Congress also gets a reprieve

Congressional leaders had been struggling to meet the March 5 deadline to pass a law to protect the DACA enrollees.

Negotiations between Congress and the White House have been heated in recent months. Democrats have been requesting a "clean" bill focused only on protecting DACA enrollees, and Republicans have been demanding enhancements to immigration enforcement and border security in exchange, including billions of dollars to expand the southern border wall.

The impasse led to a three-day government shut down in January, and congressional negotiators remained at a stalemate in recent weeks.

Now, Congress has far more time to find that compromise. Immigration advocacy groups warned, however, that Congress should not forget about the DACA issue as they focus on gun violence and the upcoming November elections.

Greisa Martinez, policy and advocacy director for United We Dream, a coalition of young undocumented immigrants, said they will follow through on a planned day of protests in Washington, on March 5 to urge Congress to continue negotiating a DACA deal.

"We've waited for too long on institutions of power to decide our fate," Martinez said. "Congress has yet to do its job. We will remind Congress about what is at stake."

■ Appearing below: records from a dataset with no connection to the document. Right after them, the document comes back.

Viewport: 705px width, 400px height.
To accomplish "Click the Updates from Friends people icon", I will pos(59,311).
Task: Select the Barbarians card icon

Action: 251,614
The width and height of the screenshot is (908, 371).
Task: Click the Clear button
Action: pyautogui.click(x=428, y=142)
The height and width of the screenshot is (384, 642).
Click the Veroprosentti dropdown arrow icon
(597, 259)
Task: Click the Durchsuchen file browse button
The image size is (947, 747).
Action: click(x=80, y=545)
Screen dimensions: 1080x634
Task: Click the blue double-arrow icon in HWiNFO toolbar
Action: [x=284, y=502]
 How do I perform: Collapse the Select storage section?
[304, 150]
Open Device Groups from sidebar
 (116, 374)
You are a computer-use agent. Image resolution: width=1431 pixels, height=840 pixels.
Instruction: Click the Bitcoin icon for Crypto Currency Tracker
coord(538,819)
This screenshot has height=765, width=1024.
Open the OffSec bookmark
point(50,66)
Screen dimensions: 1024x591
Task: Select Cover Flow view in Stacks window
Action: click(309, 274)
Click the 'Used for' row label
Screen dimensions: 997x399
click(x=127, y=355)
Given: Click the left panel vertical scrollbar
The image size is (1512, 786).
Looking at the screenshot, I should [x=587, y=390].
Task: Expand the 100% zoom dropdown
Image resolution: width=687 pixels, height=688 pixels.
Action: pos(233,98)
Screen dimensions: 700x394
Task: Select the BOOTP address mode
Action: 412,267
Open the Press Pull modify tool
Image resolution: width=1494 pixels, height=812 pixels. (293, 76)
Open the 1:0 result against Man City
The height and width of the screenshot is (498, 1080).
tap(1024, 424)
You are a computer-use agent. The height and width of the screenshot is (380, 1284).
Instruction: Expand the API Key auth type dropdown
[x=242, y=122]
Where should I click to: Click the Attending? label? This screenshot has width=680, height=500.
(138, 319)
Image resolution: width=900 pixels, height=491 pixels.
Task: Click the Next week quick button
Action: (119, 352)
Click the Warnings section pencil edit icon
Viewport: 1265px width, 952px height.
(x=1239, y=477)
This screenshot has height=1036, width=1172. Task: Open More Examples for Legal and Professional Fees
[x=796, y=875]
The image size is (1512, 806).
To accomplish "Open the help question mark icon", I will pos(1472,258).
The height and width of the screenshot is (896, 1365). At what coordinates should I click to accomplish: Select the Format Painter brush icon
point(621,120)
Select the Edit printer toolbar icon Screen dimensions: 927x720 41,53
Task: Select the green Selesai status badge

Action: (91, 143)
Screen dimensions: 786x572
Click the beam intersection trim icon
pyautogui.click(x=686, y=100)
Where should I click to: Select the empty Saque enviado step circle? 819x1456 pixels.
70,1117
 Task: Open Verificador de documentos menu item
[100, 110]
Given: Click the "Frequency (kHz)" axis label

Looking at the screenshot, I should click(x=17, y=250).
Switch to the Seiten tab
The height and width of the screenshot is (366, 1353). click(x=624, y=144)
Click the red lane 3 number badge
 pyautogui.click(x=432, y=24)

What's next in legal battle

The battle in the courts started last month when U.S. District Judge William Alsup in California ruled that the Trump administration wrongly ended DACA. 

California, the University of California system, and several California cities requested that Alsup order the Trump administration to resume DACA. Alsup agreed, arguing that the decision was likely "arbitrary and capricious" and based on a flawed legal premise.

The Department of Justice appealed that ruling straight to the Supreme Court, a rare move that would bypass the regular order of appeals. The Supreme Court did not rule on Alsup's ruling, it merely said the case should proceed through regular channels.

That means the case now goes back to the 9th U.S. Circuit Court of Appeals in California. That court, which has ruled against other Trump administration programs targeting immigrants, including its attempts to institute a travel ban targeting majority-Muslim countries, could rule this summer. 

Meanwhile, a separate judge in New York has also ruled against the Trump administration's decision to end DACA. That case will go through the 2nd U.S. Circuit Court of Appeals in New York.

Once those courts rule, the Department of Justice could appeal to the Supreme Court.

What is DACA?

There are an estimated 3.6 million so-called DREAMers in the U.S. — undocumented immigrants brought to the country as children before their 18th birthday.

Former President Barack Obama created DACA in 2012, after several failed attempts in Congress to protect them. The argument behind the program is that those immigrants were not adults and did not make the decision to become undocumented immigrants, either by illegally crossing the southern border or legally entering the country but overstaying their visa.

The Obama administration decided to focus on a select group of DREAMer — those who came before their 16th birthday, and were not older than 30. To qualify for the program, they had to register with the federal government and pass a criminal background check — they could not have a felony or serious misdemeanor on their record. They also had to prove that they were either working, serving in the military, or attending school.

The program provides work permits and two-year reprieves from deportation that could be renewed.

Nearly 800,000 people have been approved for the program since 2012. Nearly 700,000 remain active. About 2,100 have been removed from the program due to criminal activity or ties to gangs.